In the listing below, a line holding "How do I perform: Stop" and a line holding "Open the Monthly" mark the range. Retype both exactly, with all lines between them.

* [PROVIDED DATA]:
----------

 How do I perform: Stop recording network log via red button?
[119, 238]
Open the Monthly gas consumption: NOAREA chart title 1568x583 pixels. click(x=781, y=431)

----------

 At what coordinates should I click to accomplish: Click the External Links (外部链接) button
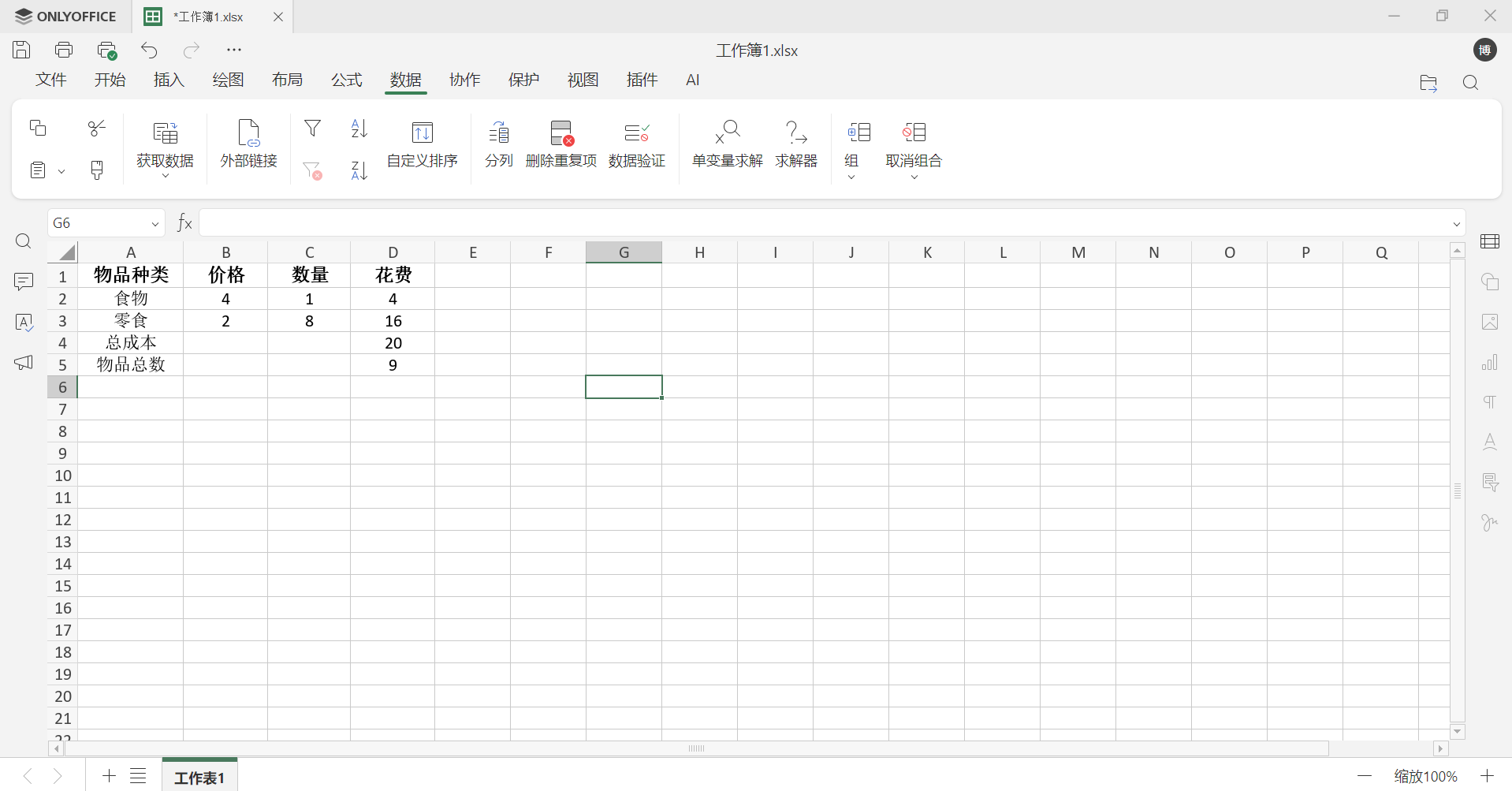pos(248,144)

----------

* [TASK RESULT]:
 How do I perform: Stop recording network log via red button?
[119, 238]
Open the Monthly gas consumption: NOAREA chart title 1568x583 pixels. click(x=781, y=431)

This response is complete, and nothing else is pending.